**READING TEXT**.
▬▬▬▬▬▬

Their series in Chicago was like watching two minor league teams. Although bad pitching ruled the day, with each team scoring around 20 runs in the three games, both lineups also squandered plenty of other opportunities to score. They combined for 6 errors, and that didn’t include a myriad of other sloppy plays.
The Twins scraped one win out of the deal, though they could have easily won two. They blew a four-run lead on April 2nd thanks to an uncharacteristically erratic performance from closer Glen Perkins, an errant throw home from Trevor Plouffe, and a weird outing from Samuel Deduno. The strange way the game ended – a bunt single by Chicago shortstop Leury Garcia, a balk that sent him to second, and two wild pitches that ultimately led to his scoring – was characteristic of how haphazardly they played all game.

▬▬▬▬▬▬

[Extracted data entries]
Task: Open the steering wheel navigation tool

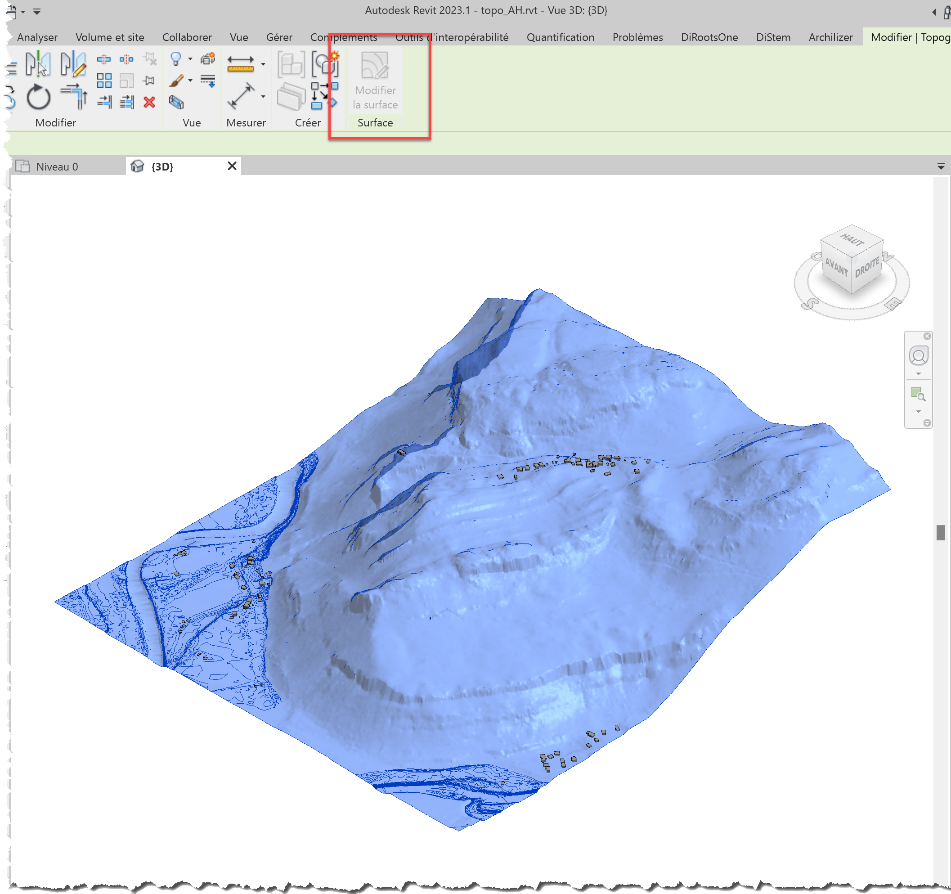Action: click(x=918, y=356)
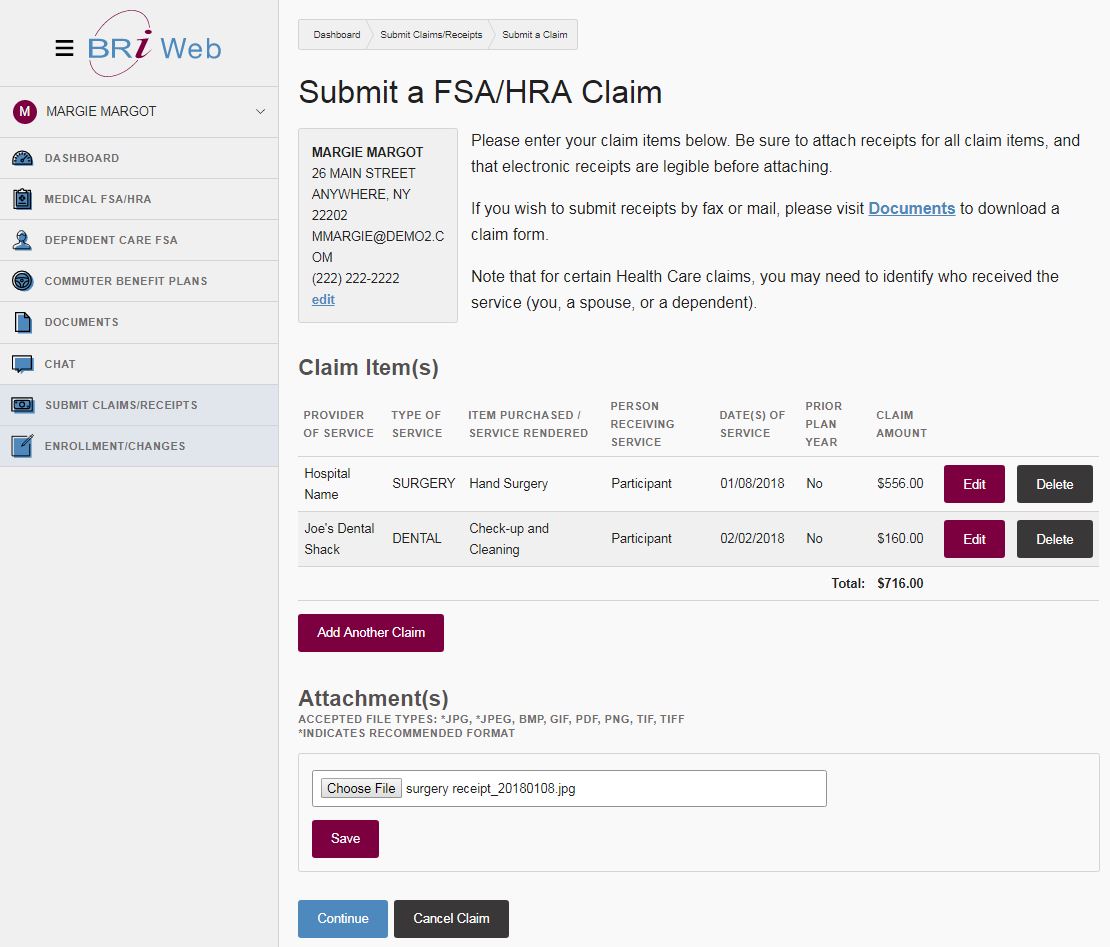Open the Dashboard from the sidebar icon
This screenshot has width=1110, height=947.
coord(24,158)
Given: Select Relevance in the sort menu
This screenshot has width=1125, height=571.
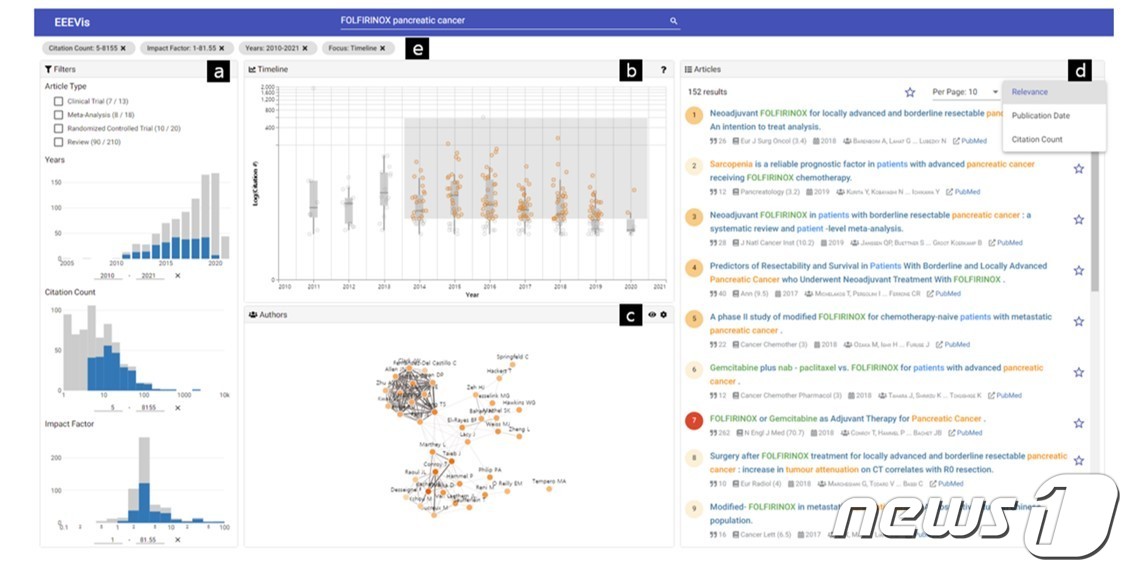Looking at the screenshot, I should [x=1030, y=92].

▬▬▬▬▬▬

**PARTS OF THE EXERCISE**.
- A) Summarize the passage on the Twins' series in Chicago in two sentences.
- B) Reproduce the stretch of the passage on the Twins' series from "Their series in" through "played all game.".

**RESPONSES**.
- A) The Twins' series in Chicago was sloppy on both sides: bad pitching let each team score around 20 runs in three games, the lineups wasted other chances to score, and the teams combined for 6 errors. The Twins won only one game though they could easily have won two, blowing a four-run lead on April 2nd in a game that ended with a bunt single, a balk, and two wild pitches.

- B)
Their series in Chicago was like watching two minor league teams. Although bad pitching ruled the day, with each team scoring around 20 runs in the three games, both lineups also squandered plenty of other opportunities to score. They combined for 6 errors, and that didn’t include a myriad of other sloppy plays.
The Twins scraped one win out of the deal, though they could have easily won two. They blew a four-run lead on April 2nd thanks to an uncharacteristically erratic performance from closer Glen Perkins, an errant throw home from Trevor Plouffe, and a weird outing from Samuel Deduno. The strange way the game ended – a bunt single by Chicago shortstop Leury Garcia, a balk that sent him to second, and two wild pitches that ultimately led to his scoring – was characteristic of how haphazardly they played all game.